=== Data under study ===

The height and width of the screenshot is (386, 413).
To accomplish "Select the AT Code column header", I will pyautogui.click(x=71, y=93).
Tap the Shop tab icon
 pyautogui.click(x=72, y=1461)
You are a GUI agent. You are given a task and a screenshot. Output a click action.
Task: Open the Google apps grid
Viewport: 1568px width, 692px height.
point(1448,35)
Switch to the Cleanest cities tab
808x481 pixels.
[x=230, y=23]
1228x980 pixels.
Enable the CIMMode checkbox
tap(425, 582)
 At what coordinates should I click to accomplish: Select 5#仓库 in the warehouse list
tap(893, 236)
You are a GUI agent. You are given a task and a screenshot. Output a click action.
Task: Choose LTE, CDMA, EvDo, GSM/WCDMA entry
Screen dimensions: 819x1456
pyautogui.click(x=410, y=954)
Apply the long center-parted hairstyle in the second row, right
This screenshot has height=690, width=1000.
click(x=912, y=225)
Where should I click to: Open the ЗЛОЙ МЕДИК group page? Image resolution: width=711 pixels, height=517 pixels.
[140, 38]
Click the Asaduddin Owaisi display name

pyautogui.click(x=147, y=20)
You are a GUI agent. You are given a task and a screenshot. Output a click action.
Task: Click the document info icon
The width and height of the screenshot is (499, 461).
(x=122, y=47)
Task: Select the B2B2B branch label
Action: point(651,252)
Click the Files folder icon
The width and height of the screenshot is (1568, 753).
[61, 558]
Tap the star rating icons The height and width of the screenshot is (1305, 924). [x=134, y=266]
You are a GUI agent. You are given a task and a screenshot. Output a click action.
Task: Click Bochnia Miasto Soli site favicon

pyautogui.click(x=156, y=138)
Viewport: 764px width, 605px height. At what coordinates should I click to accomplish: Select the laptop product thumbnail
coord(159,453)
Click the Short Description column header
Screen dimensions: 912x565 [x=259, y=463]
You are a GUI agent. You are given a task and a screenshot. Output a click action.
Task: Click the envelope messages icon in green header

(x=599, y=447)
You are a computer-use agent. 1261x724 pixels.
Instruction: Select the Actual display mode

===

• **Exercise requirements**:
Retype the records above in full, exactly.

• **Task solution**:
The height and width of the screenshot is (386, 413).
To accomplish "Select the AT Code column header", I will pyautogui.click(x=71, y=93).
Tap the Shop tab icon
 pyautogui.click(x=72, y=1461)
You are a GUI agent. You are given a task and a screenshot. Output a click action.
Task: Open the Google apps grid
Viewport: 1568px width, 692px height.
point(1448,35)
Switch to the Cleanest cities tab
808x481 pixels.
[x=230, y=23]
1228x980 pixels.
Enable the CIMMode checkbox
tap(425, 582)
 At what coordinates should I click to accomplish: Select 5#仓库 in the warehouse list
tap(893, 236)
You are a GUI agent. You are given a task and a screenshot. Output a click action.
Task: Choose LTE, CDMA, EvDo, GSM/WCDMA entry
Screen dimensions: 819x1456
pyautogui.click(x=410, y=954)
Apply the long center-parted hairstyle in the second row, right
This screenshot has height=690, width=1000.
click(x=912, y=225)
Where should I click to: Open the ЗЛОЙ МЕДИК group page? Image resolution: width=711 pixels, height=517 pixels.
[140, 38]
Click the Asaduddin Owaisi display name

pyautogui.click(x=147, y=20)
You are a GUI agent. You are given a task and a screenshot. Output a click action.
Task: Click the document info icon
The width and height of the screenshot is (499, 461).
(x=122, y=47)
Task: Select the B2B2B branch label
Action: point(651,252)
Click the Files folder icon
The width and height of the screenshot is (1568, 753).
[61, 558]
Tap the star rating icons The height and width of the screenshot is (1305, 924). [x=134, y=266]
You are a GUI agent. You are given a task and a screenshot. Output a click action.
Task: Click Bochnia Miasto Soli site favicon

pyautogui.click(x=156, y=138)
Viewport: 764px width, 605px height. At what coordinates should I click to accomplish: Select the laptop product thumbnail
coord(159,453)
Click the Short Description column header
Screen dimensions: 912x565 [x=259, y=463]
You are a GUI agent. You are given a task and a screenshot. Output a click action.
Task: Click the envelope messages icon in green header

(x=599, y=447)
You are a computer-use agent. 1261x724 pixels.
Instruction: Select the Actual display mode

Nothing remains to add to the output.